Et j'ai la chance de rencontrer un professeur qui me propose des études de lettres données par la Sorbonne à la Prison de la Santé pour une licence. Je commence aussi à écrire et comme je travaillais comme renfort de scénario sur différentes productions, je m'attaque à la préparation d'un film : Tueurs. Après, il y a eu cinq ou six versions, mais je ne voulais pas faire un film sur moi, parce que si je raconte quelque chose sur moi façon biopic, on va parler de ma vie et pas de mon talent d'auteur. Mais en même temps, je voulais nourrir Tueurs d'un certain vécu. Univers carcéral, cavale, braquages, etc. J'adore ce genre de cinéma et je pense que les gens adorent aussi ça : Heat, Scarface, Point Break, etc. Je ne voulais pas en faire l'apologie, l'idée c'était de dénoncer un milieu : quand tu mets les doigts dedans, tu sais que tu vas mourir ou finir en prison... Très peu de mecs en échappent, c'est 1 sur 1 000.
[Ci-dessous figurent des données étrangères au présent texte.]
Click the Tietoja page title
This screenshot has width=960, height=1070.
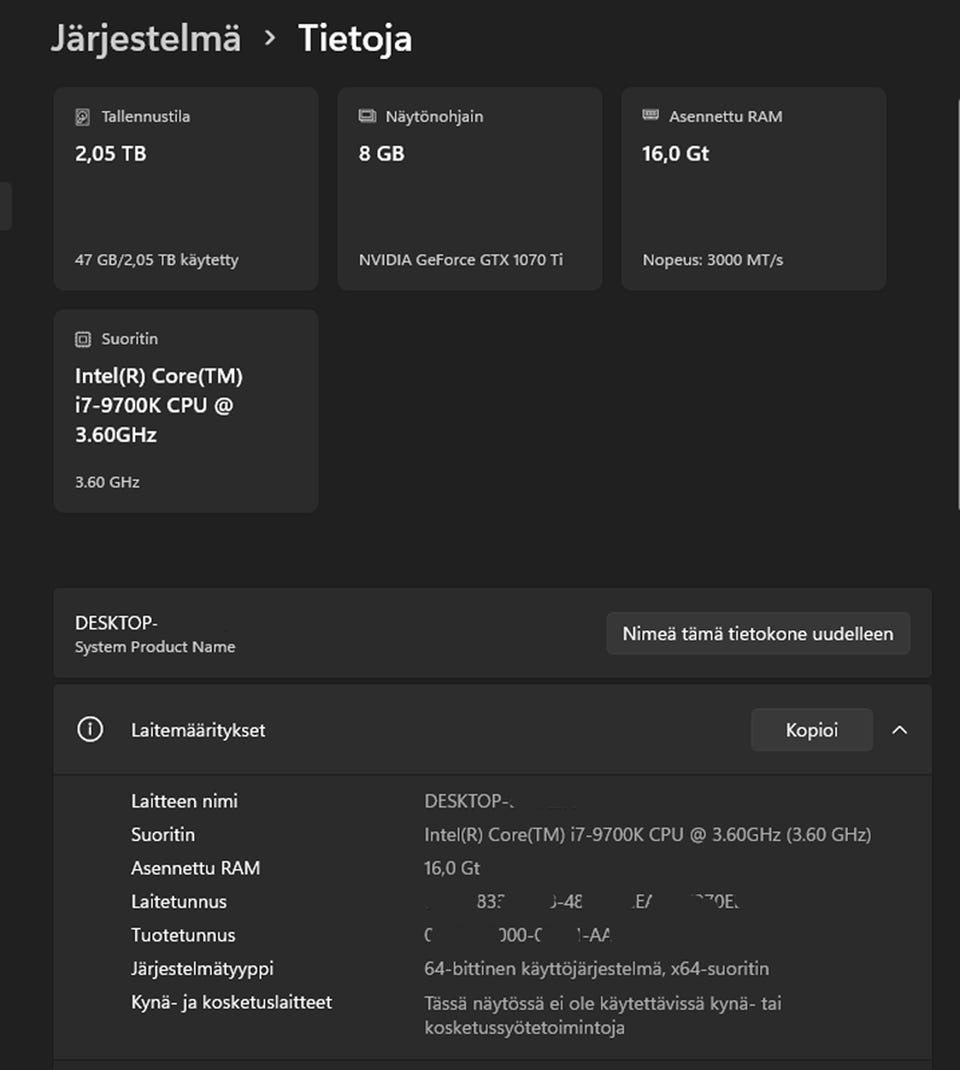[x=355, y=39]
Je me retrouve dans une cour de prison avec 300 mecs, dont des cadors du grand banditisme qui m'ont serré la main en me disant : "C'est bien ce que tu as fait, mais il faut qu'on t'apprenne certaines choses..."
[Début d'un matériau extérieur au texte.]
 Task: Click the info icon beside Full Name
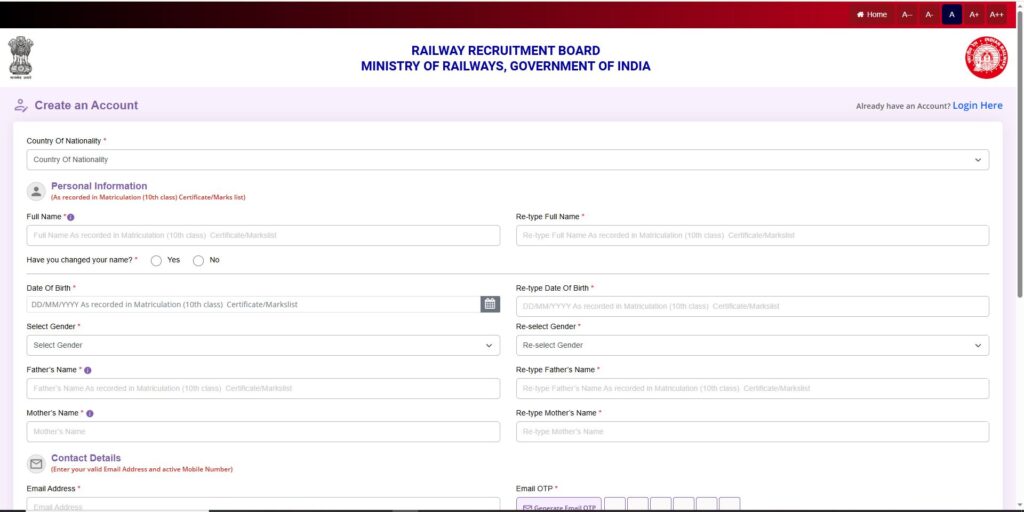(x=70, y=217)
Pourquoi avoir choisi de vous inspirer des tueries du Brabant ?
De 1981 à 1985, tous les vendredis soir il y a eu une série d'attaques. Les mecs arrivaient dans les grandes surfaces et tuaient tout le monde de manière gratuite. Leur plus gros coup c'est 23 000 euros... La Belgique refuse d'avouer que la CIA est derrière le truc. La tuerie du Brabant aurait pu servir… A créer une tension dans le but de renforcer militairement un pays. Si la population a peur, le Parlement vote des lois de plus en plus répressives, comme maintenant avec les terroristes. On peut se demander aujourd'hui qui est au-dessus de Daesh, à qui ça sert… C'est ce qui m'intéresse. Je ne suis pas du tout conspirationniste mais j'aime me poser des questions. Et avec le film, l'idée c'était d'en poser : comment on fabrique un ennemi public ? Comment on manipule les médias et l'enquête ? J'ai vu des procureurs dire à des journalistes : "Tu écris ça". Les mecs après logent au palais et n'osent plus rien dire.
L'enquête des tueries en Belgique, on ne l'a jamais résolue. En prison, j'ai rencontré des mecs qui avaient été arrêtés : des flics, un directeur de prison, etc. J'ai passé dix ans avec un mec qui était commissaire de la police judiciaire belge et qui avait basculé dans le crime. Il a été condamné pour avoir fait disparaître un fourgon rempli de diamants avec une fausse voiture de flics. Au moment où il était gendarme, ce mec a volé des armes du groupe du GIGN belge, et ces armes ont servi dans les tueries. C'est ce qui m'a donné l'idée du pitch de Tueurs : trente ans plus tard, ils reviennent pour effacer leurs traces.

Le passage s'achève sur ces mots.